Folha de S. Paulo
Livro apresenta a vida e as ideias do
filósofo grego e propõe a criação de um novo sistema ético com base em seu
método
"Open Socrates" (Sócrates aberto),
de Agnes Callard, é vários livros num só. A obra funciona como uma apresentação
da vida do filósofo grego, traz para o presente algumas das discussões que ele
propôs e ainda pretende fundar um novo sistema ético de inspiração
neossocrática. A autora se sai muito bem nas duas primeiras tarefas.
Callard é uma filósofa de primeira. É pena que tenha se tornado mais conhecida pelas idiossincrasias de seu arranjo matrimonial do que por seus textos. Ela ganhou fama instantânea depois que a revista New Yorker publicou um perfil seu em que conta como ela, o atual marido e o ex vivem juntos.
A autora apresenta o pensamento socrático de
forma ao mesmo tempo didática e profunda. Não foge das ambiguidades nem das
dificuldades, como a de separar o que é Sócrates do que é Platão nos diálogos.
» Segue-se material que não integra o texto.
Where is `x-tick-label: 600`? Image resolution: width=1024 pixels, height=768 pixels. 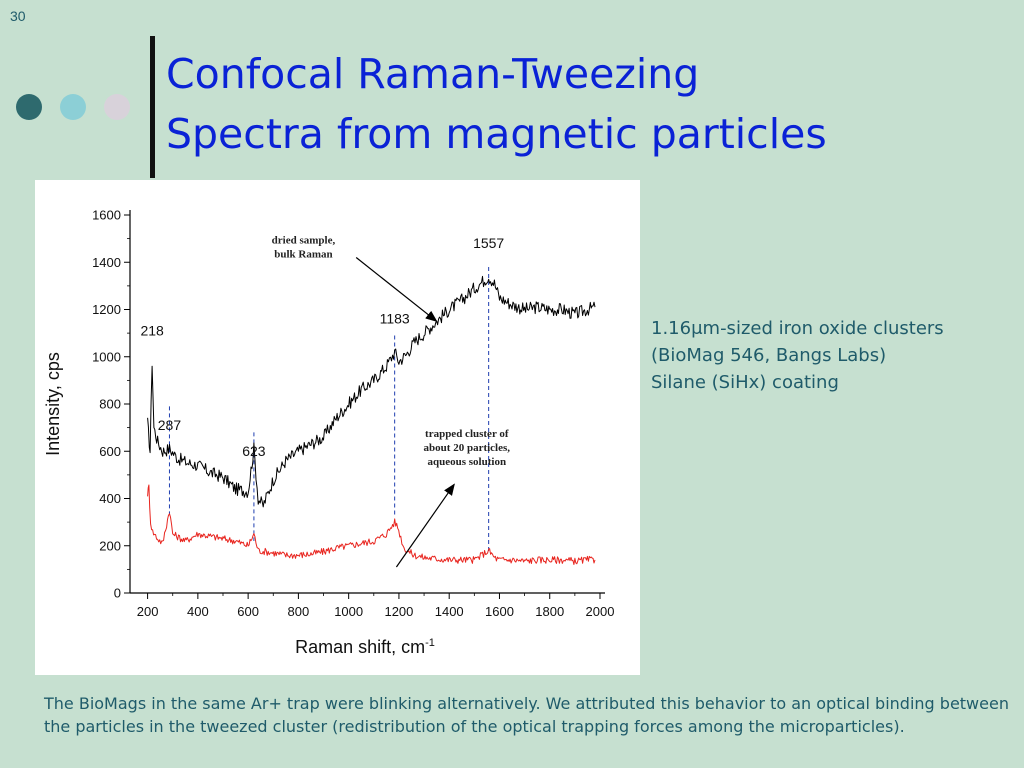
x-tick-label: 600 is located at coordinates (248, 612).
Ela se sai ainda melhor ao atualizar as
grandes discussões socráticas. Os capítulos sobre política, amor e morte são
memoráveis. Callard chega perto da autoajuda (mas em grande estilo) ao opor o
socratismo ao desespero niilista experimentado por Tolstói em sua crise de
meia-idade.
Creio que ela estica demais a corda ao
sugerir que as éticas consequencialista (Stuart Mill), deontológica (Kant) e da
virtude (Aristóteles) sejam substituídas por uma ética neossocrática. Essa
ética que ela propõe é proibitivamente intelectualista e depende
necessariamente de uma relação dialógica para efetivar-se.
A minha impressão é que ela não conta com o
atrativo do consequencialismo e da deontologia, que é oferecer princípios que
nos guiem na tomada de decisões éticas, e agrava o problema das éticas da
virtude, que é exigir que nos debrucemos sobre cada caso particular de forma
quase tautológica (é ético aquilo que nos faz agir bem). O que me vem à mente é
a anedota de Michelangelo. Perguntaram ao escultor como ele conseguira produzir
uma estátua tão perfeita como o seu "David". Ele disse: "É fácil.
Basta tirar do bloco de mármore tudo o que não se parece com David".